États-Unis : Au Optronics ne va pas s'en tirer à si bon compte

Clément Solym - 24.08.2010

Edition - Justice - auo - justice - ecrans


Aux Etats-Unis, on ne plaisanate pas avec la libre concurrence dont le client final profite toujours. C’est à ce titre que déjà depuis plusieurs mois une importante affaire concernant la vente d’écrans plats à prix préalablement entendus secoue le pays. Plusieurs dirigeants de grandes sociétés électroniques ont déjà été inculpés

Mais l’affaire semble se corser à présent pour trois dirigeants du groupe taïwanais AU Optronics. Ces derniers, mis en cause dans cette affaire d’entente illicite sur le prix des écrans plats, sont désormais placés sous le coup d’une interdiction de quitter le territoire américain.

Et pourtant, les trois personnages, le vice-président de AU Optronics, H.B. Ghen, le président Chen Lai-juh et un membre du conseil Hui Hsiung étaient revenus de leur propre chef il y a un mois afin de répondre aux juges lors d’une audience préparant le futur procès. Depuis, une interdiction de quitter le territoire pèse sur eux.

Jusqu’à présent, la société taïwanaise a toujours semblé coopérer dans cette affaire avec la justice américaine.
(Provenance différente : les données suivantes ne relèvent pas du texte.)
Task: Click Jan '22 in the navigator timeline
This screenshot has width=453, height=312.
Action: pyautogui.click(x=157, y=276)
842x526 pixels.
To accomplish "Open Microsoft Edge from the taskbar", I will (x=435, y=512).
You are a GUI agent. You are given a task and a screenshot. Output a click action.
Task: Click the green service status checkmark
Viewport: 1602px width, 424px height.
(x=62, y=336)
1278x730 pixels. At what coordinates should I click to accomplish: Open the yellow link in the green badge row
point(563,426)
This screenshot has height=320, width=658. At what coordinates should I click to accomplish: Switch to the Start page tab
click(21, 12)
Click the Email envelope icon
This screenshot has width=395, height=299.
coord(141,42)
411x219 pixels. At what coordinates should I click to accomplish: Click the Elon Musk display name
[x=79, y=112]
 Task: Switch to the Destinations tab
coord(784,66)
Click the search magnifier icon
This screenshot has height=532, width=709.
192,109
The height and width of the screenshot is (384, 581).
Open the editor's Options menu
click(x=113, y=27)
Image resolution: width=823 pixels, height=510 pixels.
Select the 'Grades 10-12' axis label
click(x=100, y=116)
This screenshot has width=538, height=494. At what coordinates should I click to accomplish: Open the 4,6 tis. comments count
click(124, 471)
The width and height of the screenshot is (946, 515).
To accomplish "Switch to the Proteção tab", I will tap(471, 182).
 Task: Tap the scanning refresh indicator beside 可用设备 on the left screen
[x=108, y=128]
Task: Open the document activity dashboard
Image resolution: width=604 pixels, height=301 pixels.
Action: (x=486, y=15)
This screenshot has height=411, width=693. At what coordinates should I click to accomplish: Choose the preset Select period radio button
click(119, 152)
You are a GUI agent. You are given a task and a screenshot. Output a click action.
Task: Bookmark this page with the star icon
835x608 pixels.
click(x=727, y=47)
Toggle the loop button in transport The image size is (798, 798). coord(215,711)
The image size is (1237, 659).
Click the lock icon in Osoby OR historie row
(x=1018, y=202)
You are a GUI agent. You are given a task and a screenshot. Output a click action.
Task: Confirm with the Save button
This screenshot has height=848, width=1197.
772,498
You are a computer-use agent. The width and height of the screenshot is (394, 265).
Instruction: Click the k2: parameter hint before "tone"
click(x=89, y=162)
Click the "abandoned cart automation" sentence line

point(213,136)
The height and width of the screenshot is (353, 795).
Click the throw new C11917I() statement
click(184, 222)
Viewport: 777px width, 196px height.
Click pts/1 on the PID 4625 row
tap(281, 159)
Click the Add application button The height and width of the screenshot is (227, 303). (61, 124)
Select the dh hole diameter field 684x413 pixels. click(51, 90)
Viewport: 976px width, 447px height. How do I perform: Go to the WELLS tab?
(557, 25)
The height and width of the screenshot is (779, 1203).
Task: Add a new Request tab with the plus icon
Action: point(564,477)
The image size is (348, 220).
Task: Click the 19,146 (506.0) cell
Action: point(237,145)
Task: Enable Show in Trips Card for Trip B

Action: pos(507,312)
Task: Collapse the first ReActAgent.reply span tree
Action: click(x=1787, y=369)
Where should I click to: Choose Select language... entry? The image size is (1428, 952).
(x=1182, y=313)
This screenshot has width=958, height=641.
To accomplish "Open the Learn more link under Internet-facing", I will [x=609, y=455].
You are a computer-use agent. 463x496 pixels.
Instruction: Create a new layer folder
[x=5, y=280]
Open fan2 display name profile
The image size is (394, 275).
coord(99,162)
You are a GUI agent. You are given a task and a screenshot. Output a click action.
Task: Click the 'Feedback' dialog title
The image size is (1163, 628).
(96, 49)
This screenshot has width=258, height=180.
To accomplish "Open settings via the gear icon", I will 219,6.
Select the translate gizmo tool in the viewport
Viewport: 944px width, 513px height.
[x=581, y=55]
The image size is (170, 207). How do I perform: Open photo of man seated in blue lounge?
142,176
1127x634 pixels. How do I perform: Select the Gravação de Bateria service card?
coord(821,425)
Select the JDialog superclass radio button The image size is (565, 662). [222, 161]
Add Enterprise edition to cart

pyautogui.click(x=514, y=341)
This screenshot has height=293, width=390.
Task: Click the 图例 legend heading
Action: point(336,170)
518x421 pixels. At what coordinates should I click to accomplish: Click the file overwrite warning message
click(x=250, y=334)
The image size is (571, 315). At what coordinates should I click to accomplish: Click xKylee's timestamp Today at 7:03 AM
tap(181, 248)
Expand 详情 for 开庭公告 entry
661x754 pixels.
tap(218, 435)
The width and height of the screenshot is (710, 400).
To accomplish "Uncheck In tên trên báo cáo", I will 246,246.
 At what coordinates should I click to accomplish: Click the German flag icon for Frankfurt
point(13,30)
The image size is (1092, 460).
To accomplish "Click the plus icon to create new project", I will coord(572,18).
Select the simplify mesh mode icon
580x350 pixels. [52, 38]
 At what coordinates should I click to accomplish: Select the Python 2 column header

Cette interdiction ne peut donc se comprendre dans les faits que comme une mesure visant à pallier l’inexistence de traité d’extradition entre Taïwan et les Etats-Unis.

Cette affaire d’entente sur les prix des écrans LCD s’intéresse à une période de vente qui s’étend de septembre 2001 et décembre 2006. Déjà six sociétés ont été reconnues coupables et de nombreux points noirs demeurent encore à ce jour.